POTSDAM — A Potsdam police officer, who has since been fired, has been arrested and charged with choking a person in custody at the village police station.
Matthew A. Seymour, 45, is charged with one misdemeanor count of criminal obstruction of breathing.
The former patrolman was arrested stemming from an April 1 incident where he “applied pressure to the throat of a male individual (in custody) which impeded his breathing,” according to the St. Lawrence County Sheriff’s Office, which investigated and made the arrest.
Seymour was released with an appearance ticket for Potsdam Town Court. An order of protection was issued in favor of the victim.
The sheriff’s office said it started its investigation after receiving “a referral from the Potsdam Village Police Department through the St. Lawrence County District Attorney’s Office in regards to an incident involving an on duty patrolman.”
In 2015, Seymour was placed on leave after shooting and killing a Clarkson University graduate student found stabbing a classmate in the grad student’s apartment.
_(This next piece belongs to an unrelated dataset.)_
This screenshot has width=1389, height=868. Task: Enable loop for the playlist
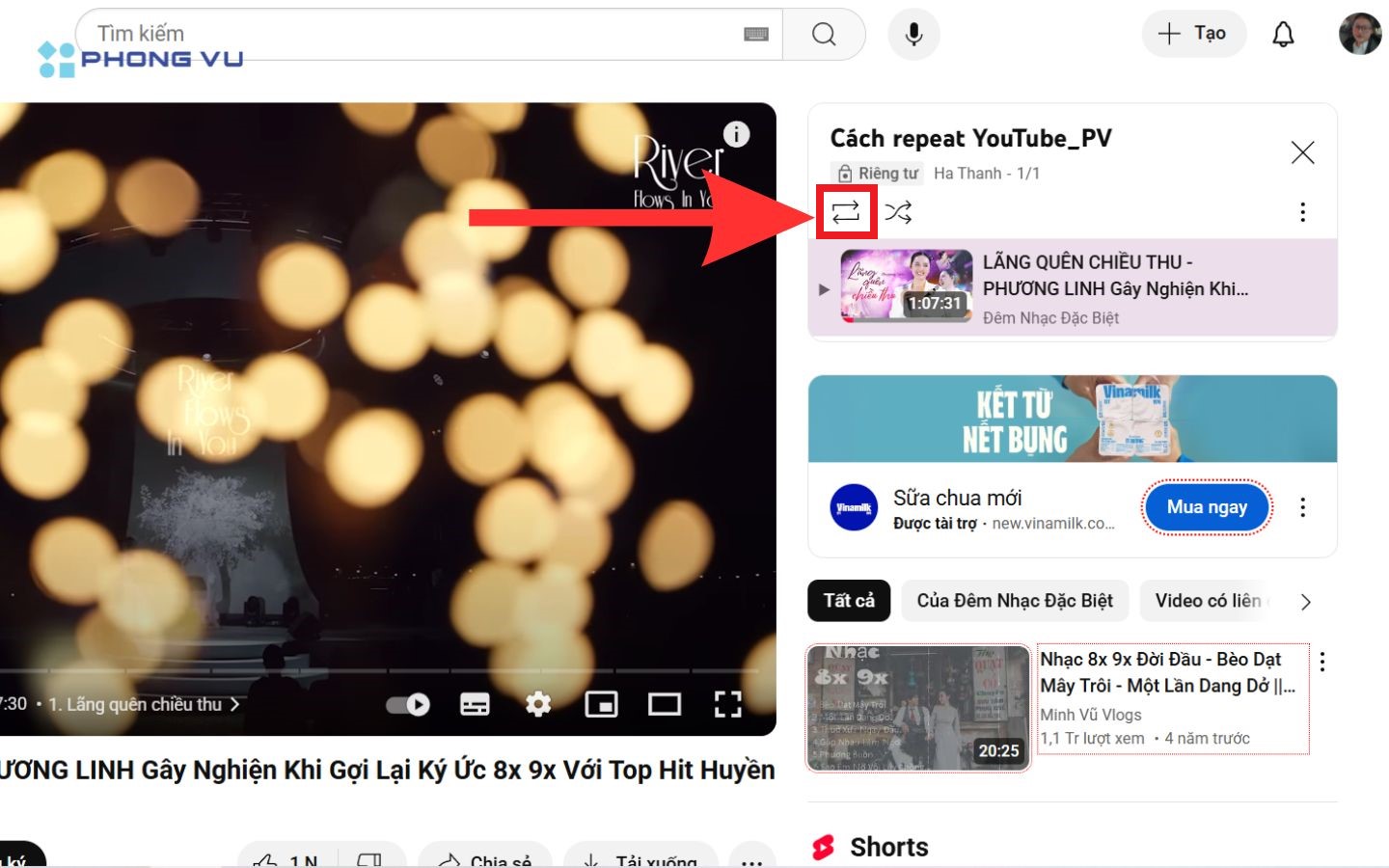pyautogui.click(x=847, y=212)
Seymour returned to the department on Nov. 3, 2015, after he was placed on paid administrative leave Sept. 10, the day that he fired four shots from his .45-caliber Glock 21 service pistol, killing 31-year-old Tian Ma.
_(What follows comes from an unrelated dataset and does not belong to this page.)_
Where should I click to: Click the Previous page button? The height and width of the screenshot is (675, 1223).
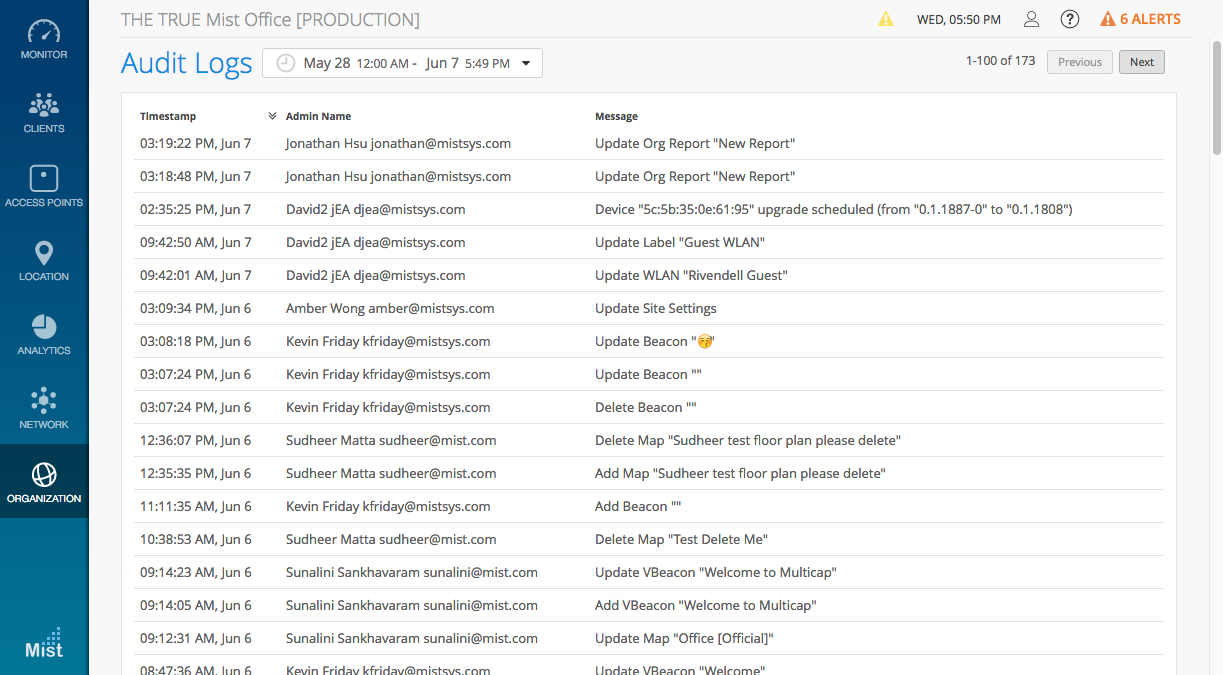pyautogui.click(x=1079, y=62)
Seymour and Officer Clinton M. Perrigo arrived at 401 Swan St. in the Swan Landing Apartments in response to a report of a domestic assault, and found Ma on top of 25-year-old Yazhen Jiang, stabbing both her and himself. Mr. Perrigo did not fire his pistol.
At the time of the shooting, then-village police chief Kevin M. Bates said Ma refused to obey the officers’ commands to drop the knife.
“They had their weapons drawn and asked the assailant several times to drop the knife and he did not comply,” Mr. Bates said in 2015. “Officer Seymour shot four times, killing Ma on the spot.”
Seymour afterward agreed to testify before a grand jury that reviewed the shooting to make sure it was either in self-defense or in protection of a third party.
Then-village administrator Everett E. Basford in November 2015 said he and Mr. Bates made the decision to have Seymour return to work following a discussion they had a week prior, without the grand jury having convened.
“There was no requirement that he be put off work. It is precautionary to remove someone involved in a fatality,” Mr. Basford said in 2015. “At this point we have been assured that there were no pending issues to be aware of, so we thought it was time to bring him back.”
“It would have been nice if the grand jury convened and confirmed that it was an unfortunate but justified action and that there were no circumstances that would have prohibited him from returning to work,” Mr. Basford said at the time.